WELCOME TO CITY LINK!
There is no day of the week or hour of the day that this part of Athens, the block between Stadiou, Amerikis, Panepistimiou and Voukourestiou, is not buzzing with life and enticing passersby to stop and enjoy the vibe. This was the objective and City Link has become an Athens landmark, which, as the New York Times so eloquently put it, helped the capital regain some of its shattered confidence.
 
The story of how City Link came about is a tale of persistence: against the obstacles of bureaucracy, skepticism and constraints. It is also the tale of a vision coming true, of one man who believed that the Military Pension Fund building, dating from before World War II, could be reborn, after decades of obscurity, as a place of importance on Athens’ map. Requiring millions of euros and a gigantic effort, such an ambitious scheme seemed impossible at first. But Michalis Sallas, chairman of Piraeus Bank, believed in the vision and made it happen.
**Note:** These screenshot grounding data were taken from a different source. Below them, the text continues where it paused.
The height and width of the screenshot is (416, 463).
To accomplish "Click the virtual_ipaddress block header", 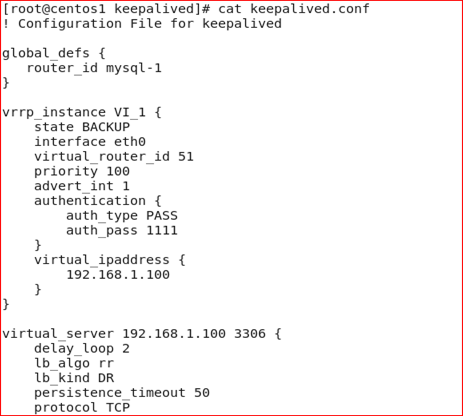I will pyautogui.click(x=110, y=260).
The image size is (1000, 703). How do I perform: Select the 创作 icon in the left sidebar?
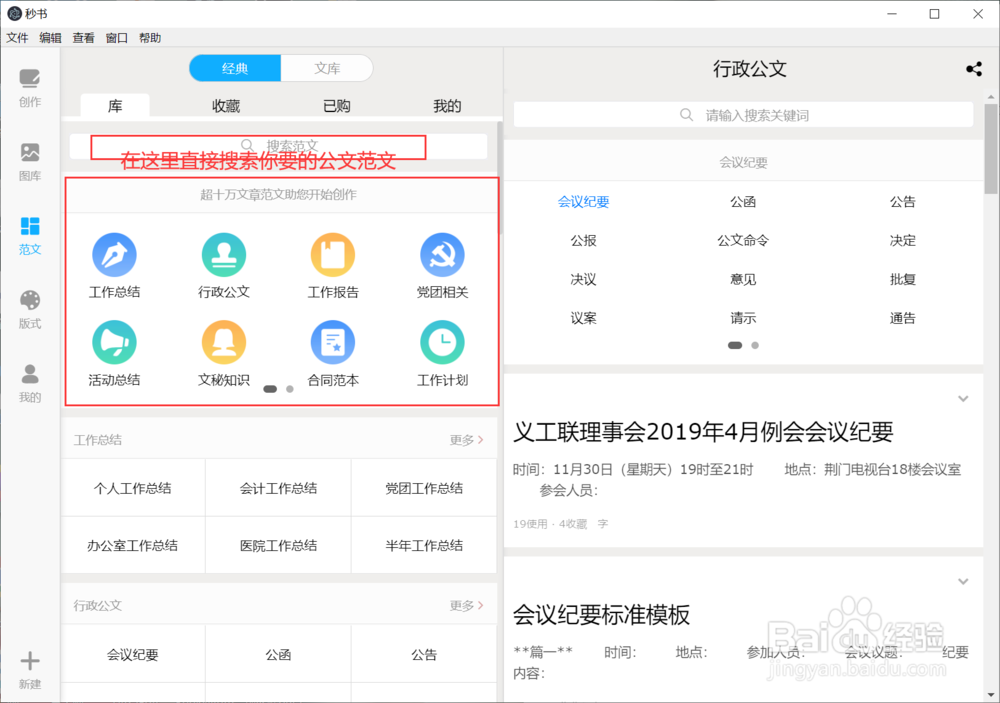[x=29, y=85]
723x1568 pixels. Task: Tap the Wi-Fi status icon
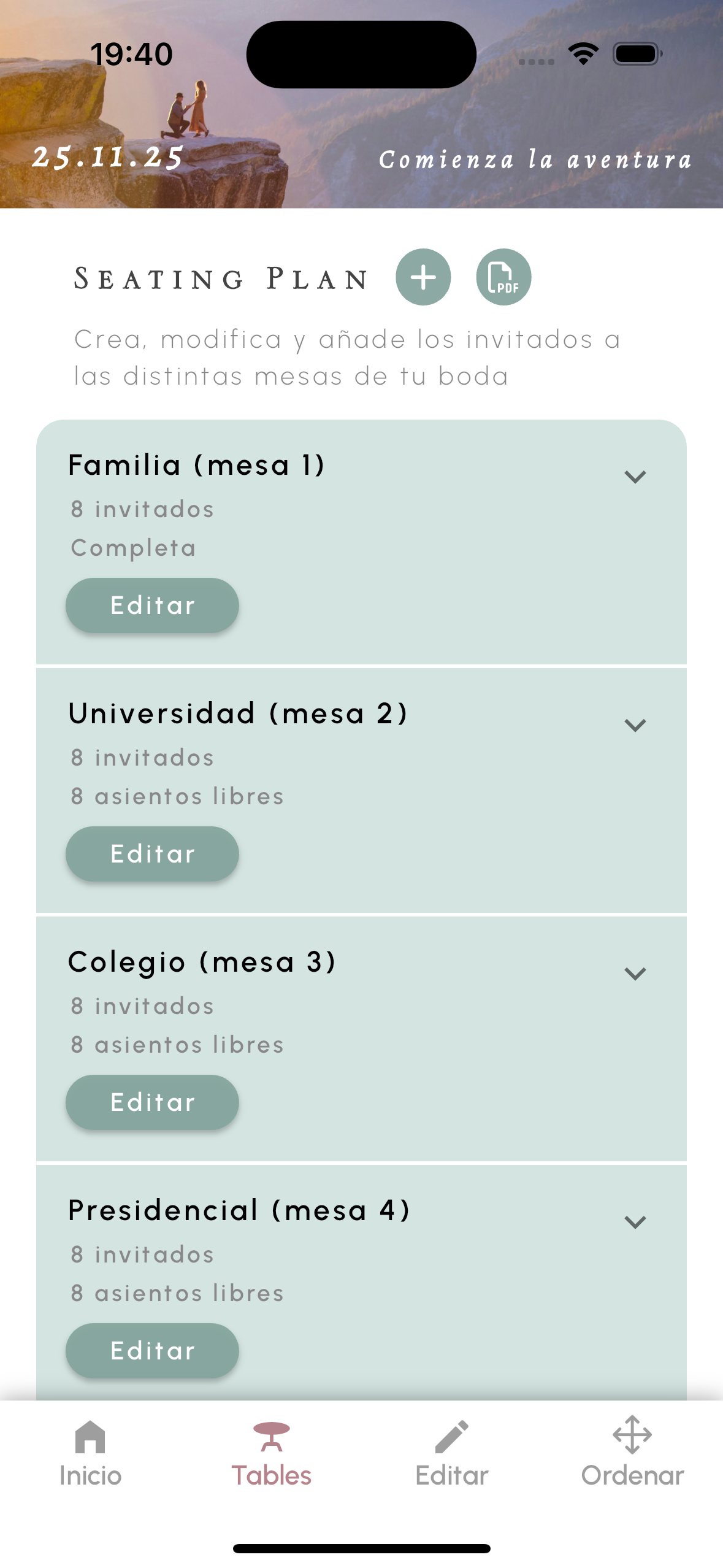pyautogui.click(x=583, y=54)
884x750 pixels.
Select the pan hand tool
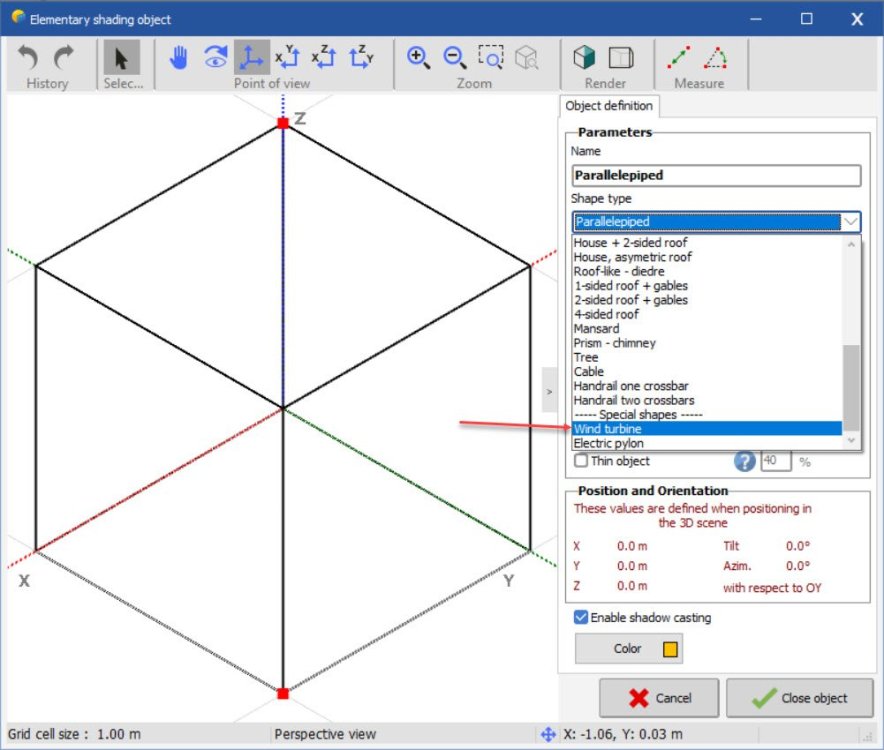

“By 2000 when the Piraeus Bank Group decided to develop the 65,000 square meter premises, the glamor of this majestic building had all but faded.”
EYE ON COMMERCE
The Military Pension Fund purchased the plot in 1926 with the aim of transforming the former royal stables into its headquarters. The tender for the project was awarded to architects Vassilis Kassandras (1904–1973) and Leonidas Bonis (1896–1963), graduates of the famed Ècole des Beaux-Arts in Paris, who designed a new building that would be used mainly for commercial purposes. To put the project into its historical context, Greece had just experienced a massive influx of refugees from Asia Minor and many settled in the Greek capital, bringing know-how and an entrepreneurial spirit, which helped commerce flourish. New businesses opened to meet the growing demands of consumers, and the city became more modernized and urbanized.
COMING TO LIFE
Construction began in 1928 and would take 12 years to complete. The finished structure impressed observers with its modernist lines, art deco brushstrokes and classical references. It included shops, office spaces and the Pallas cinema-theater, with 2,750 seats, hailed by the media at the time as the “most impressive theatrical colossus in the Balkans.” The Pallas was the first part of the complex to be finished. Its inauguration on October 23, 1932, with a performance of Johann Strauss’ Die Fledermaus, was the social and cultural event of the year. Brazilian, a café popular with artists and intellectuals, opened in 1933, followed in 1935 by the Maxim dance hall (transformed in 1949 into a cinema and in 1971 into the Aliki Theater). On August 21, 1940, just a few days after the Elli warship was torpedoed by the Italians, casting a pall over the nation’s morale, Karolos Zonaras, a Greek American, inaugurated Zonar’s, a luxurious patisserie, bar and restaurant, on the corner of Panepistimiou and Voukourestiou streets.
 
After the Nazi occupation, the Military Pension Fund complex begun its return to glory with the country’s reconstruction. Zonar’s was given a complete makeover, as was the café-restaurant Flokas two years later. In 1959 another theater, the Vergi, opened in the basement of the building.
THE COMEBACK
However, the boom didn’t last forever. In the 1970s, changing consumer habits had a negative impact not just on the building, but also on the surrounding area, as dozens of hangouts gradually died out and commercial activity became more scattered. By 2000 when the Piraeus Bank Group decided to develop the 65,000 square meter premises, the glamor of this majestic building had all but faded. It was no longer the heart of Athens’ social, commercial and artistic life, and the Spyrou Miliou Arcade echoed with little but the footsteps of a few harried pedestrians.
 
The renovation plan was extremely challenging. The first priority was to modernize the complex so that it could become a multi-purpose venue. Civil engineers also had to strengthen the massive, 80-year-old concrete shell, while respecting the exterior appearance and the geometry of the interior. And they did this with success. The rather haggard Military Pension Fund building was transformed into the modern City Link we see today, a jewel in a city scarred by crisis and perhaps its most “European” block.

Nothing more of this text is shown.